━━━━━ SEÇÃO DO DOCUMENTO
O eixo Leitura aborda práticas de linguagem decorrentes da interação do
leitor com o texto escrito, especialmente sob o foco da construção de
significados, com base na compreensão e interpretação dos gêneros escritos em
língua inglesa, que circulam nos diversos campos e esferas da sociedade.
As práticas de leitura em inglês promovem,
por exemplo, o desenvolvimento de estratégias de reconhecimento textual (o uso
de pistas verbais e não verbais para formulação de hipóteses e inferências) e
de investigação sobre as formas pelas quais os contextos de produção favorecem
processos de significação e reflexão crítica/problematização dos temas
tratados.
━━━━━━━━━━
**AÇÕES A REALIZAR:**
**A)** Liste, na ordem em que aparecem, todas as palavras terminadas em "-ção" no trecho sobre o eixo Leitura.
**B)** Escreva a continuação do trecho sobre o eixo Leitura a partir do ponto em que ele termina.
━━━━━ TRECHO DE DADOS
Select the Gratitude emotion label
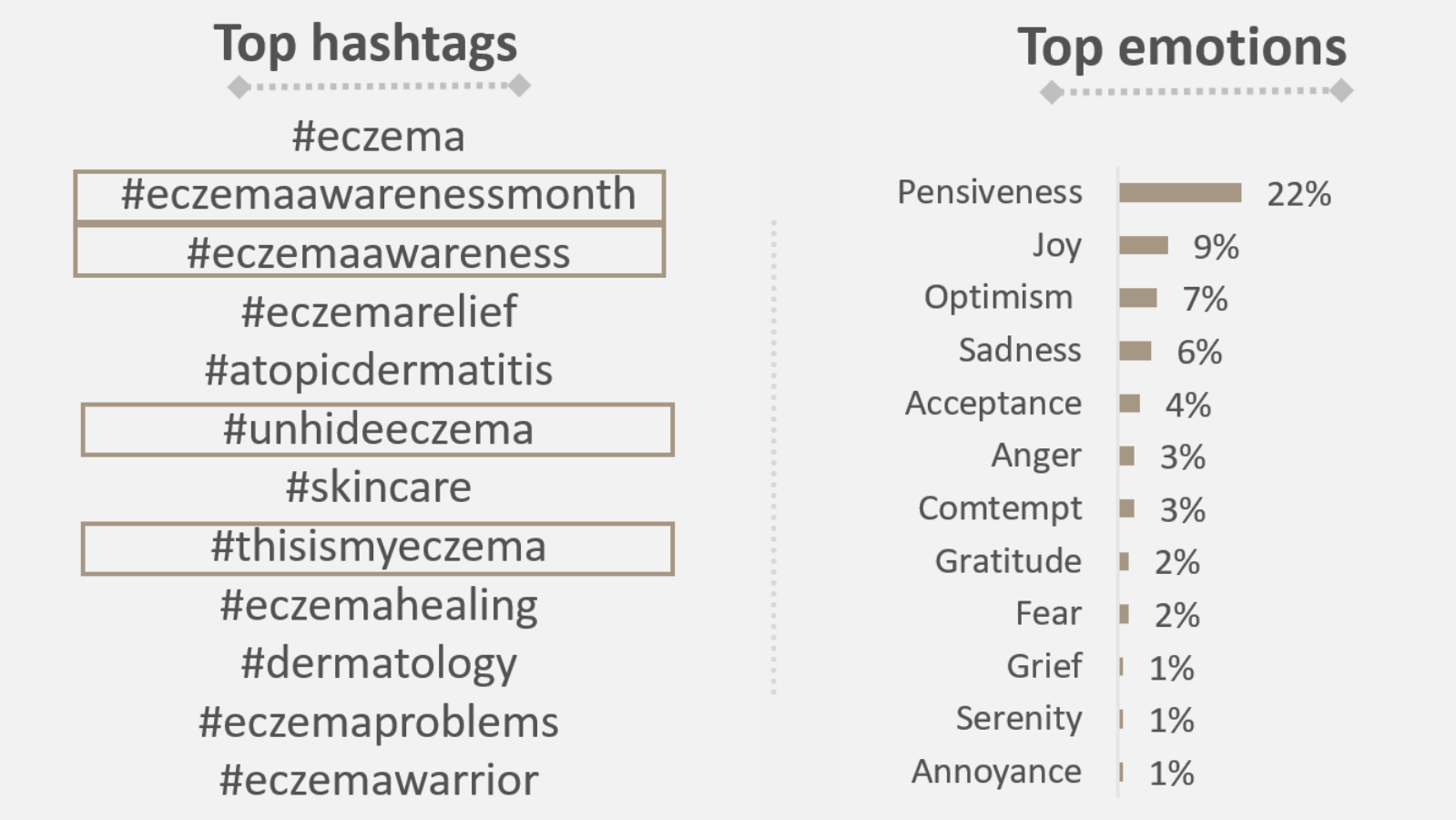Image resolution: width=1456 pixels, height=820 pixels. pos(1009,560)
━━━━━━━━━━
**AS RESPOSTAS:**
**A)** interação, construção, interpretação, formulação, investigação, produção, significação, problematização

**B)**
O trabalho com gêneros verbais e híbridos,
potencializados principalmente pelos meios digitais, possibilita vivenciar, de
maneira significativa e situada, diferentes modos de leitura (ler para ter uma
ideia geral do texto, buscar informações específicas, compreender detalhes
etc.), bem como diferentes objetivos de leitura (ler para pesquisar, para
revisar a própria escrita, em voz alta para expor ideias e argumentos, para
agir no mundo, posicionando-se de forma crítica, entre outras). Além disso, as práticas
leitoras em língua inglesa compreendem possibilidades variadas e contextos de
uso das linguagens para pesquisa e ampliação de conhecimentos de temáticas
significativas para os estudantes, com trabalhos de natureza interdisciplinar
ou fruição estética de gêneros como poemas, peças de teatro etc.
A vivência em leitura a partir de práticas
situadas, envolvendo o contato com gêneros escritos e multimodais variados, de
importância para a vida escolar, social e cultural dos estudantes, bem como as
perspectivas de análise e problematização a partir dessas leituras, corroboram para
o desenvolvimento da leitura crítica e para a construção de um percurso
criativo e autônomo de aprendizagem da língua.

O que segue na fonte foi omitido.